╭─ GIVEN ENTRIES
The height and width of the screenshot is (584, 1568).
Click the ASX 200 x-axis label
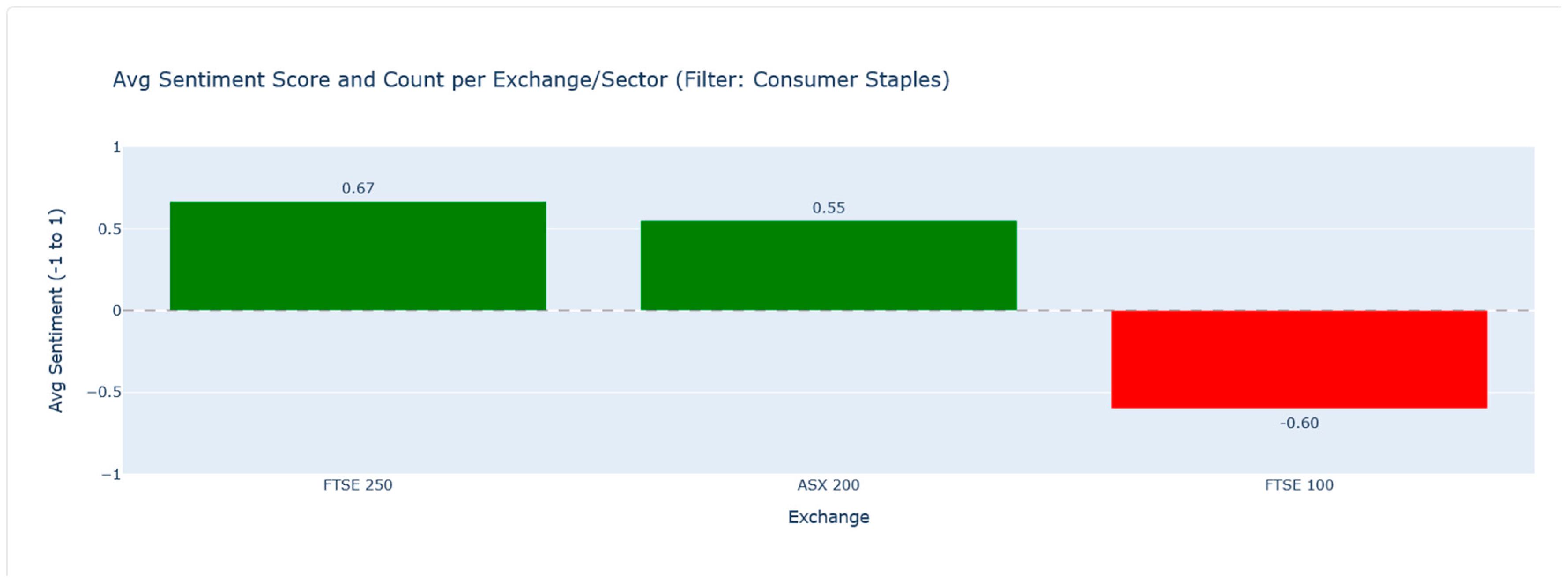pos(829,485)
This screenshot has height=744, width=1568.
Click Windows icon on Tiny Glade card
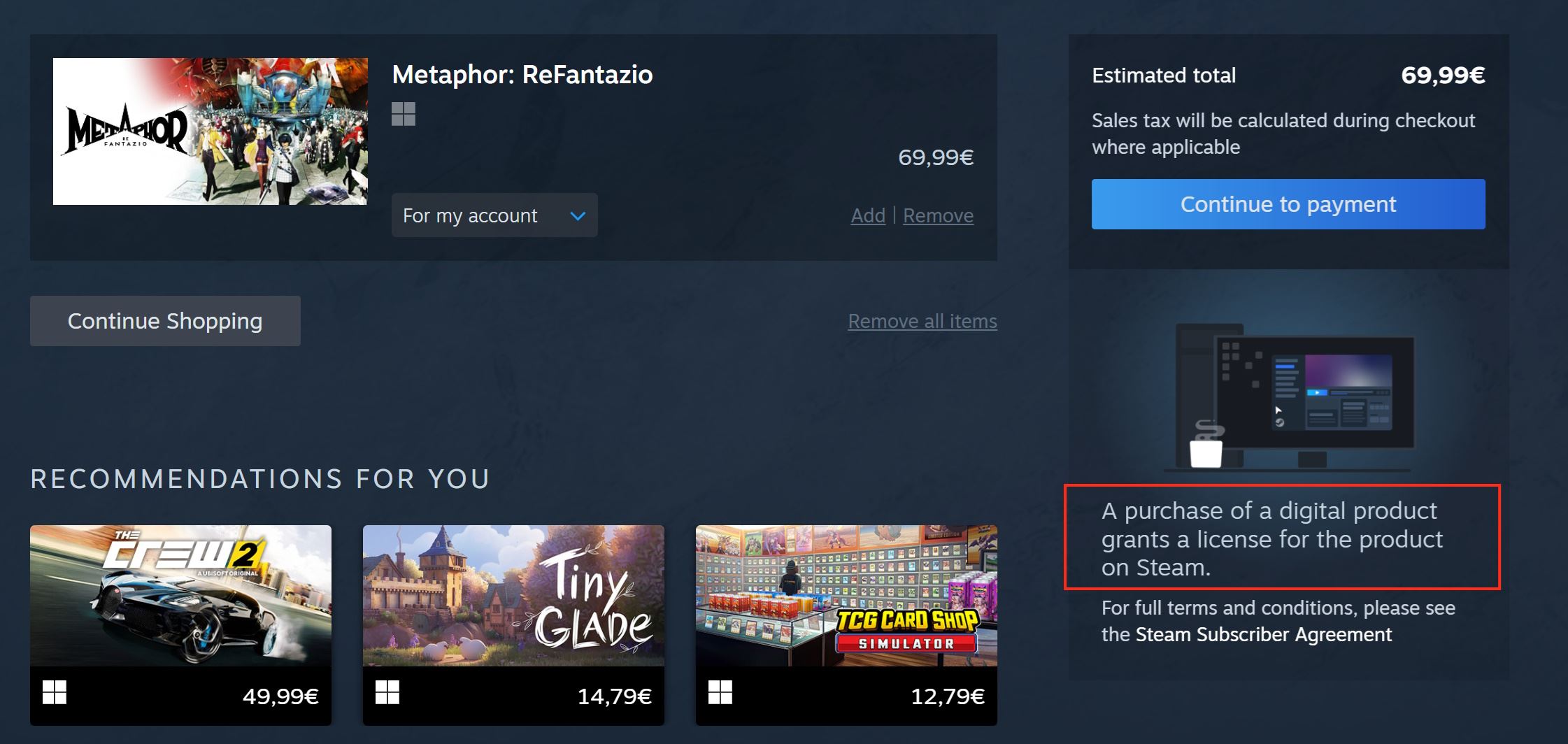pyautogui.click(x=387, y=692)
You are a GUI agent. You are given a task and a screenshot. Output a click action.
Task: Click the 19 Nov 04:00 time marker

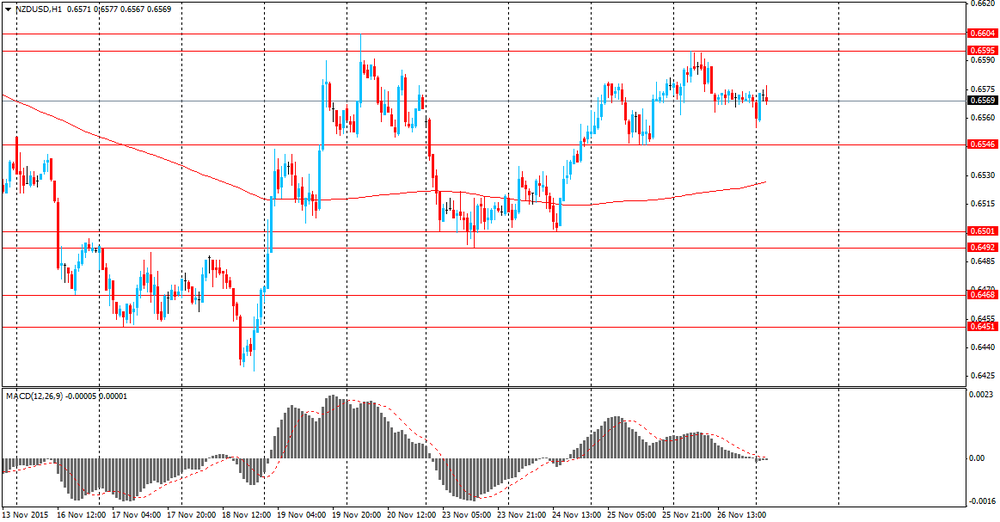pos(302,514)
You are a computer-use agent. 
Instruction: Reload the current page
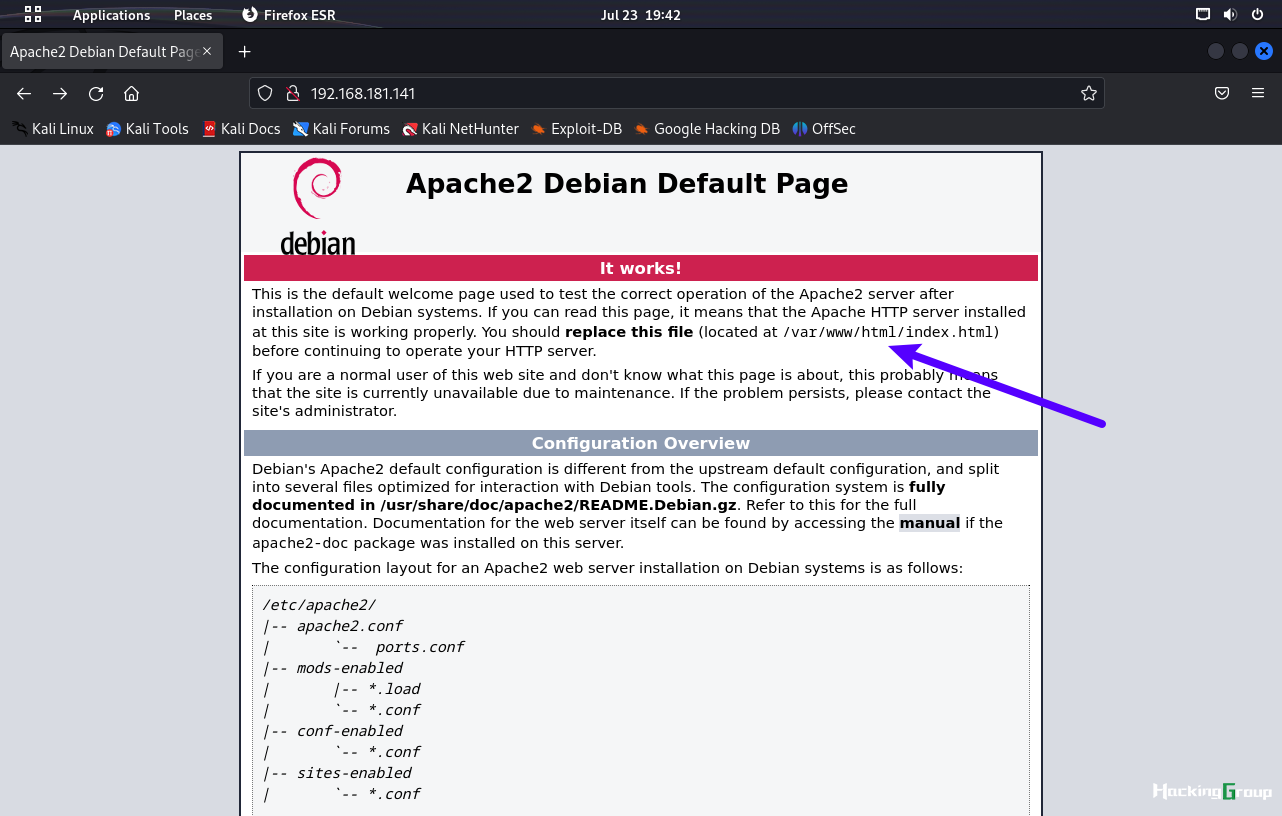96,93
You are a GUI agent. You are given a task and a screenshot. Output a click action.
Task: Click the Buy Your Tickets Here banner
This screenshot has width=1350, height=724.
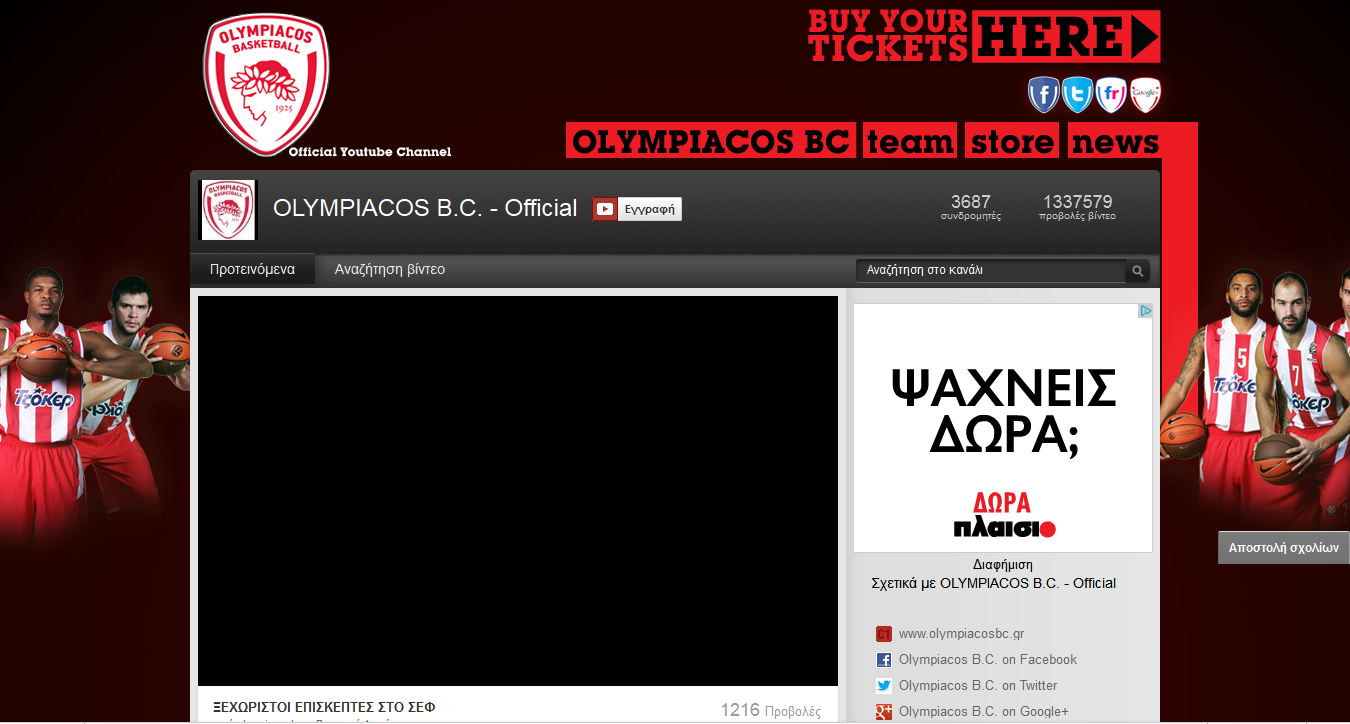pyautogui.click(x=984, y=36)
╰─
▶ [EXERCISE DESCRIPTION]: Please retype exactly the lines from the one containing "You are a computer-use agent." to the last line of the records above, both included, without any pictures.

▶ [EXPECTED OUTPUT]:
You are a computer-use agent. 
Instruction: Reload the current page
96,93
You are a GUI agent. You are given a task and a screenshot. Output a click action.
Task: Click the Buy Your Tickets Here banner
This screenshot has width=1350, height=724.
pyautogui.click(x=984, y=36)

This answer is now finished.